Ask for third-party evidence — certificates issued by accredited bodies, independent audit reports (not self-assessments), and sub-processor lists.
Run a proof-of-concept (POC) checklist — verify audit trails, access controls, encryption, data residency, and SSO/SCIM in a hands-on trial before you commit.
Quick shortlist checklist
Before you shortlist any cloud PDM vendor, make sure you can:
Find a public security or trust page with current compliance information
Request an ISO 27001 certificate, DPA, and clear report or audit scope
Confirm the hosting model, region options, and enterprise security review path
Test audit trails, permissions, version control, and external sharing in a live POC
Separate vendor responsibilities from your team's own compliance obligations
Introduction: Finding a cloud PDM you can trust
When your engineering team stores CAD files, BOMs, and test data in the cloud, you need more than feature promises — you need verifiable proof that the platform meets the security, privacy, and regulatory standards your industry demands.
But "compliance" is a broad term. A medical-device startup evaluating GDPR readiness has very different concerns from a space-tech company navigating EAR export controls. This guide cuts through the noise and gives you a practical, buyer-focused framework for finding cloud PDM solutions that comply with the standards that matter to you.
What ISO 27001 certification means for cloud PDM buyers
CAD ROOMS holds a current ISO 27001 certification issued by an accredited certification body. For buyers evaluating cloud PDM, this means:
Systematic risk management — The information security management system (ISMS) is independently audited, not self-declared.
Annual surveillance audits — Certification is not a one-time event; an external auditor verifies ongoing compliance every year.
Documented incident response — If something goes wrong, there is a tested plan for detection, containment, notification, and recovery.
ISO 27001 is one piece of the compliance picture. Below, we break down the full landscape so you know exactly what to look for — and what to ask — when evaluating any cloud PDM provider.
What "industry standards and regulations" actually means for cloud PDM
Compliance requirements for cloud PDM fall into three buckets. Most hardware companies need to address at least two of them.
Bucket 1: Security programs (ISO 27001 / SOC 2)

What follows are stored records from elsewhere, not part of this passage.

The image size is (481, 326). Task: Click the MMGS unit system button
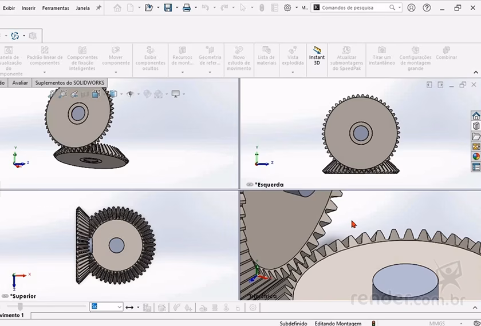point(436,323)
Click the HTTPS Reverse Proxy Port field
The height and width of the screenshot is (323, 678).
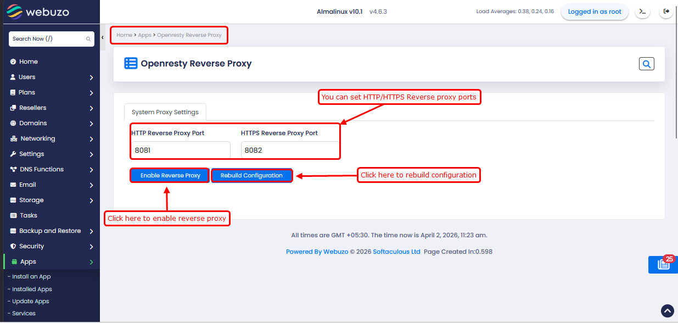click(x=290, y=150)
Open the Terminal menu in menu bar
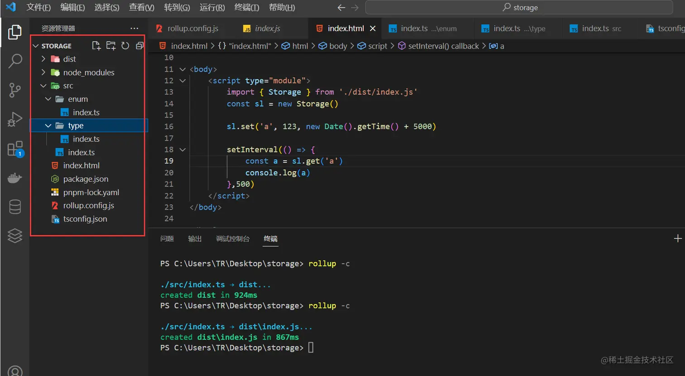 [x=246, y=7]
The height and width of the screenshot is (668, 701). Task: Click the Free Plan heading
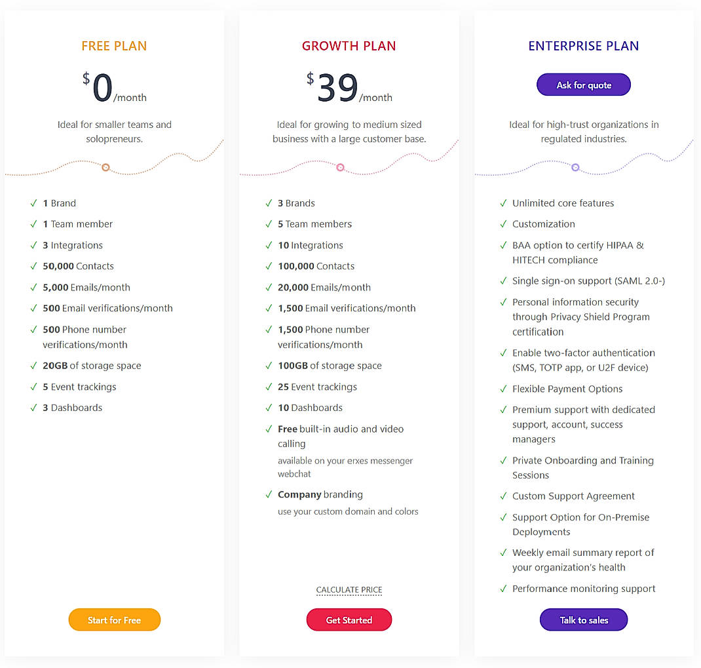(x=114, y=46)
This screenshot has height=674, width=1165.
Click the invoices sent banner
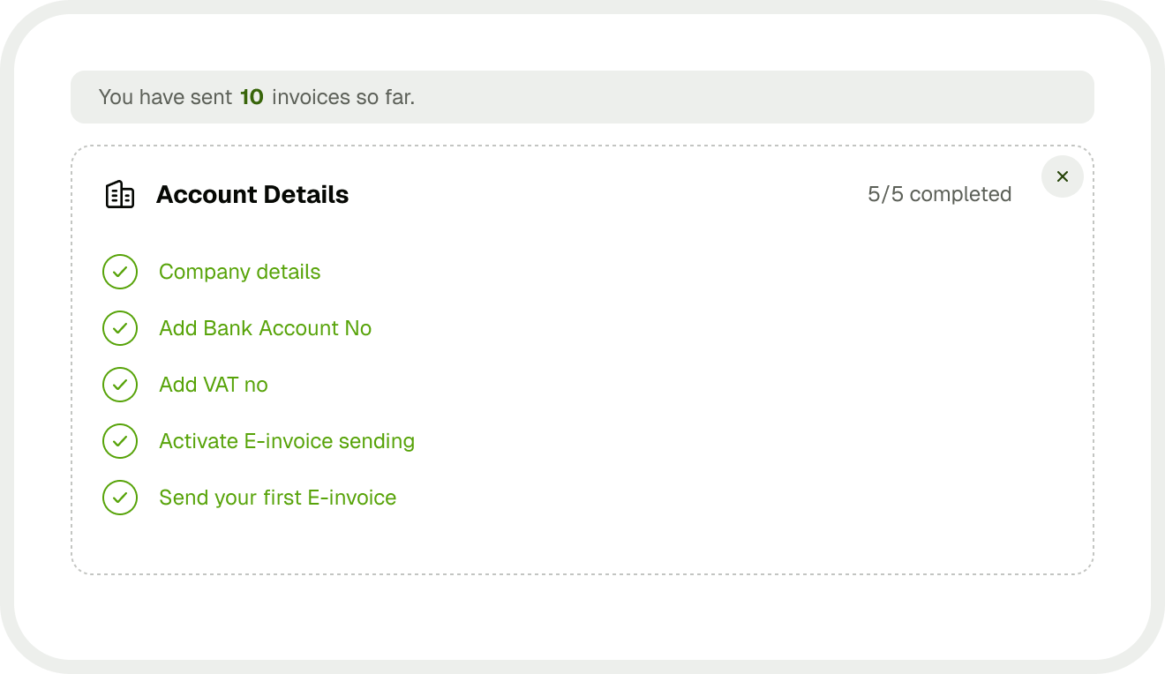point(583,97)
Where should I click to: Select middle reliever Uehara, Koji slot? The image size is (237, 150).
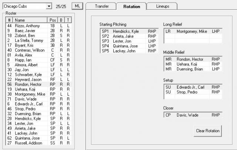pyautogui.click(x=193, y=64)
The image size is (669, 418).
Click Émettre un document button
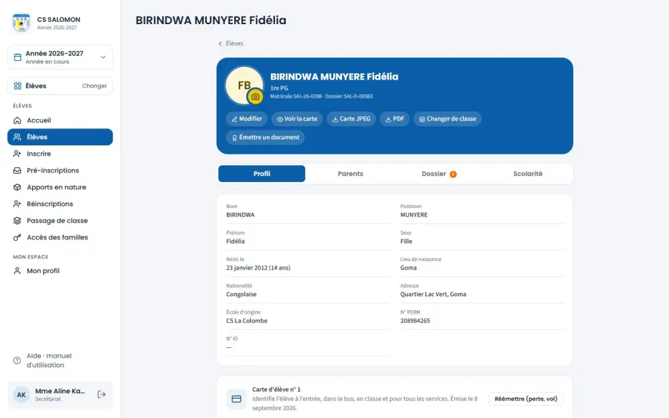pyautogui.click(x=266, y=137)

These frameworks prove that a vendor has a mature, audited security program — not just a checkbox on a marketing page.
ISO 27001 — International standard for information security management. Look for a certificate issued by an accredited body (UKAS, ANAB, DAkkS, etc.) and verify the scope covers the cloud PDM service, not just the vendor's corporate office.
SOC 2 Type II — U.S.-origin attestation covering Security, Availability, Confidentiality, Processing Integrity, and Privacy. A Type II report (vs. Type I) proves controls worked over a 90 day period, not just on a single day.
Buyer tip: Ask for the SOC 2 report under NDA. Read the "exceptions" section — a report with zero exceptions is stronger than one with many.
Bucket 2: Privacy and data residency (GDPR / data sovereignty)
If your team includes EU employees, customers, or suppliers, GDPR compliance is non-negotiable — and it extends to every SaaS tool that touches personal data (names, emails, authentication logs).
Key items to verify:
Data Processing Agreement (DPA) — Must define purposes, security measures, sub-processors, and breach-notification timelines.
Data residency options — Can you choose EU-only storage? Some regulated industries require data to stay in specific jurisdictions.
Sub-processor transparency — The vendor should publish (or share on request) the full list of sub-processors and their locations.
Data subject rights support — Export, deletion, and access request capabilities must be built into the platform.
Bucket 3: Industry, product, and export requirements
Depending on what you build and where you sell, additional regulations may apply. The key question is whether your cloud PDM supports the document control, traceability, audit trails, and access restrictions these standards require.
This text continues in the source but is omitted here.